Chapter 5
RC and RL First-Order Circuits

m5.4 Response of the RL Circuit

The circuit of Figure m5.4 demonstrates how an inductor can produce a high-voltage pulse across a load resistance R_load that is considerably higher than the circuit’s power supply V _batt, a 1.5-V “AA” battery. High-voltage pulses drive photo flash bulbs, strobe lights, and cardiac defibrillators, as examples.

Resistor R_s models the finite resistance of an electronic analog switch and R_w models the finite winding resistance of the inductor. Component values are: R_s = 16 Ω, R_w = 90 Ω, R_load = 680 Ω, L = 33 mH, and V _batt = 1.5 V.

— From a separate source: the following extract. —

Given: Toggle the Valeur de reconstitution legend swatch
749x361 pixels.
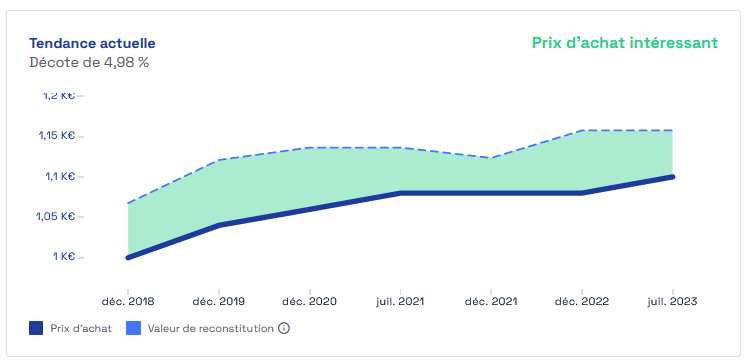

1. Determine the load voltage v after the switch had been closed for a long time.
2. Determine the equation that describes v(t) after the switch opens at time t = 0.
3. Determine the magnitude of the peak value of v(t). How many times larger is this value compared to the battery voltage V _batt?
4. State the value of the circuit time constant τ with the switch open. Plot v(t) over the time range -τ ≤ t ≤ 5τ.

NI Multisim Measurements

1. Enter the circuit of Figure m5.4. Use the interactive switch SPST (single pole, single throw) and a measurement probe to determine v with the switch closed for a long time.
2. Connect the oscilloscope to monitor the voltage v(t). Run interactive simulation, adjusting the oscilloscope settings to make the waveform fill a reasonable amount of the available display in both the vertical and horizontal directions. Use edge triggering and the “Normal” triggering mode to capture the transient when the switch opens. You may wish to decrease the time step size of interactive simulation to achieve higher resolution; see the tutorial video linked at the end of this section.
3. Use the oscilloscope cursor to measure the magnitude of the peak value of v(t).
4. Measure the time constant using the half-life technique described in Figure E.1 in Appendix E.

NI myDAQ Measurements

1. Construct the circuit of Figure m5.4 using the normally-closed Switch 2 contained in the Intersil DG413 quad analog switch described in Appendix D. Refer to the pinout diagram of Figure D.1 and connect power according to the photograph of Figure D.2. Do not place actual resistors for R_s and R_w because these simply model the finite resistance of the analog switch and inductor winding resistance. Create the 1.5 volt source with the LM317 variable voltage circuit of Figure B.2 in Appendix B and connect it to the DG413 “Source (Input)” terminal; connect the “Drain (Output)” terminal to the inductor.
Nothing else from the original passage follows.